Lenovo and Juniper Networks are the latest entrants into what is a fast-growing and increasingly competitive market for hyperconverged and other emerging data center infrastructure solutions.
Officials with the two companies on March 9 announced a partnership in which they will take advantage of Lenovo’s strengths in x86 servers and Juniper’s expertise in next-generation networking to create converged, hyperconverged and hyperscale offerings for enterprises and Web-scale companies looking for simple, integrated infrastructure products that will enable them to accelerate time to market and to drive down costs.
The tech vendors also are looking to jointly develop go-to-market and tailor-made resale plans for the Chinese market, a particular strength for Lenovo, a Chinese company with U.S. headquarters in North Carolina. The large Chinese market is an attractive target for most U.S. tech companies, which are looking for ways to gain greater traction there as the Chinese government pushes to grow local tech companies.
Lenovo and Juniper officials in a statement said their plans will “address unique localization requirements in China.”
The converged and hyperconverged market is getting a lot of attention and is expected to grow rapidly over the next several years. IDC analysts expect the hyperconverged infrastructure market to increase to almost $2 billion this year and to almost $5 billion by 2019. The systems offers compute, networking, storage, virtualization and software in a tightly-integrated appliance.
With demand for such systems increasing, OEMs are making strong moves to get into the space. Cisco Systems earlier this month announced a partnership with startup SpringPath to build hyperconverged offerings called HyperFlex Systems that build on what the company has done with its Unified Computing System (UCS) integrated systems. In addition, Meg Whitman, CEO of Hewlett Packard Enterprise, said during a conference call days later to discuss the vendor’s latest quarterly financial numbers that her company will release its own offering for the market.

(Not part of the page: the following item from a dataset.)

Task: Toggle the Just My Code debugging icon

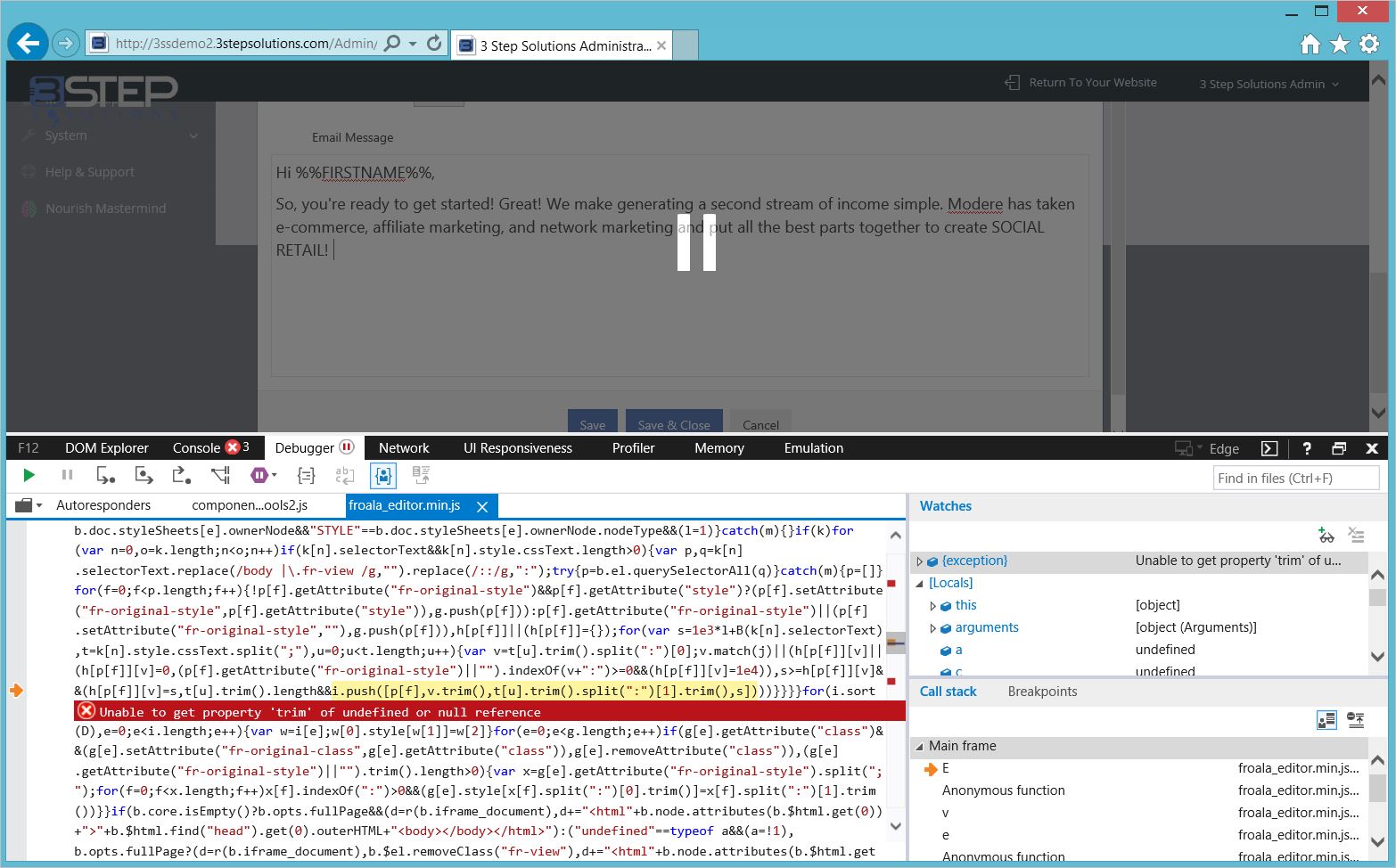Action: pos(382,475)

“Later this month, we will announce a new market-changing hyperconverged offering based on our industry-leading ProLiant virtualization server,” Whitman said March 4, according to a transcript on Seeking Alpha. “Our new solution will offer customers installation in minutes, a consumer-inspired simple mobile array user experience, and automated IT operations, all at 20 percent lower cost than Nutanix.”
Nutanix and SimpliVity are fast-growing startups in the space.
The Juniper partnership also isn’t Lenovo’s first push into the market. The company—which became a major player in the worldwide server market when it bought IBM’s x86 server business for $2.3 billion in 2014—in November 2015 announced it was teaming up with Nutanix to build Lenovo-branded hyperconverged appliances.
There are a number of parts to the Lenovo-Juniper partnership. Lenovo will bring its x86 servers and xClarity management software into the equation while Juniper will come with its lineup of routers, switches, Network Director network management software, network security products and software-defined networking (SDN) expertise, in particular its Contrail technologies. The products also will tilt toward being open systems that use the Open Network Install Environment (ONIE) model developed within the Facebook-led Open Compute Project (OCP) to enable third-party software to easily run on the solutions.
Lenovo, Juniper Partner to Build Hyperconverged Systems
In addition, Lenovo will resell Juniper’s networking products.
“We will continue to invest in the development and delivery of disruptive IT solutions to shape next-generation data centers,” Gerry Smith, executive vice president and COO for Lenovo’s PC and Enterprise Business Group, said in a statement. “Our partnership with Juniper Networks provides Lenovo access to an industry-leading portfolio of products that include software-defined networking solutions—essential for state-of-the-art data center offerings.”
The Lenovo-Juniper partnership got a good response from some analysts. Charles King, principle analyst with Pund-IT, noted that the move makes sense, given that converged and hyperconverged systems are continuing to outsell general-purpose servers, and that Lenovo has shown through alliances with Nutanix, SAP, Microsoft, VMware and Red Hat that it knows how to use strategic partnerships.
“Given that history, the focus on high value, next generation solutions and business opportunities in China, the new partnership between Lenovo and Juniper Networks looks like a rightly-defined effort with a high potential for success,” King wrote in a research note.
Rob Enderle, principle analyst with the Enderle Group, also pointed to Lenovo’s strong history of partnerships, and wrote in his own research note that the alliance with Juniper makes sense.
“While there is no obvious common standard between the firms, they are both strongly committed to creating open offerings which should make the integration path far easier,” Enderle wrote. “In short, while Lenovo and Juniper are substantially different companies, their structure and history should allow them to form a partnership that matches or exceeds those provided by more integrated vendors, and delivers more flexible solutions than integrated firms can likely provide.”